Cognition debt takes exponential time to clear the more of it you have. If it reaches a point where you simply don’t have the space for the cognition overhead required to understand the problem, you probably need to start over from your specifications.
Your manager is unknowingly helping you create a form of job security for yourself, with all the technical debt and bugs being accumulated.
He might not understand it, and it might not be the type of work you want to do, but someone is going to have to fix those issues. And the longer they wait, the bigger the task gets.
But we still hold good cards in hand.
Do they want their pile of steaming slop fixed, or not? Because no amount of complaints about the deadline being "yesterday" are going to change anything about the fact that time will be needed to fix the accrued technical debt, whether they like it or not.. And if AI dug you in that deep to start with, the solution is not to dig deeper.

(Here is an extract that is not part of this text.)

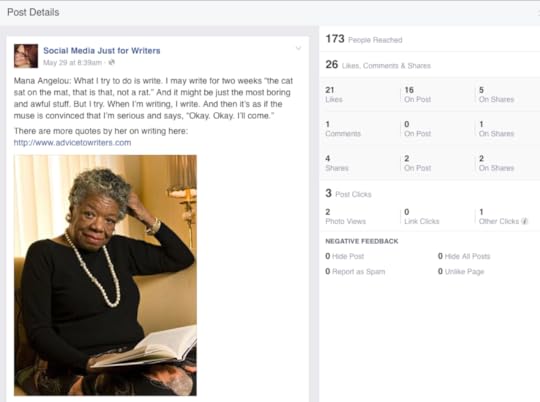Click the page profile picture avatar
Image resolution: width=540 pixels, height=402 pixels.
click(x=26, y=56)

I suspect some companies are going to find that out the hard (costly) way.
If manage is reasonable, you can explain to them that there isn't time to check the work of the AI, and that it frequently makes obscure mistakes that need to be properly checked, and that takes time.
At this point, if they still insist you just give it the AI's work, they've made a decision that is their fault. You've done what you can.

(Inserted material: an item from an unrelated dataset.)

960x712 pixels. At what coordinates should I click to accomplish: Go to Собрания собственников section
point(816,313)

And when the shit hits the fan, we're back to whether they're reasonable or not. If they are, you explained what could happen and it did. If they force responsibility on you, they aren't reasonable and were never going to listen to you. That time bomb was always going to go off.
Had a project idea which I coded with the help of AI and it became quite large to a point I was starting to have uncharted areas in the code. Mostly because I reviewed it too shallow or moved fast.
It was a good thing as that project never floated but if I were to do such a thing on my breadwinning project I would lose the joy.
This all works pretty great. Where it starts going off the rails is if I let it use a library I'm not >=90% comfortable with. That's a good use of these tools, but if I let it plow through feature requests, I end up accumulating debt, as you pointed out.
For my uses, I'm still finding the right balance. I'm not terribly sure it makes me faster. What I do think it helps with is longer focused sections because my cognitive load is being reduced. So I can get more done but not necessarily faster in the traditional sense. It's more that I can keep up momentum easier, which does deliver more over time.
I'm interested in multi agent systems, but I'm still not sure of the right orchestration pattern. These AI tools still can go off the rails real quick.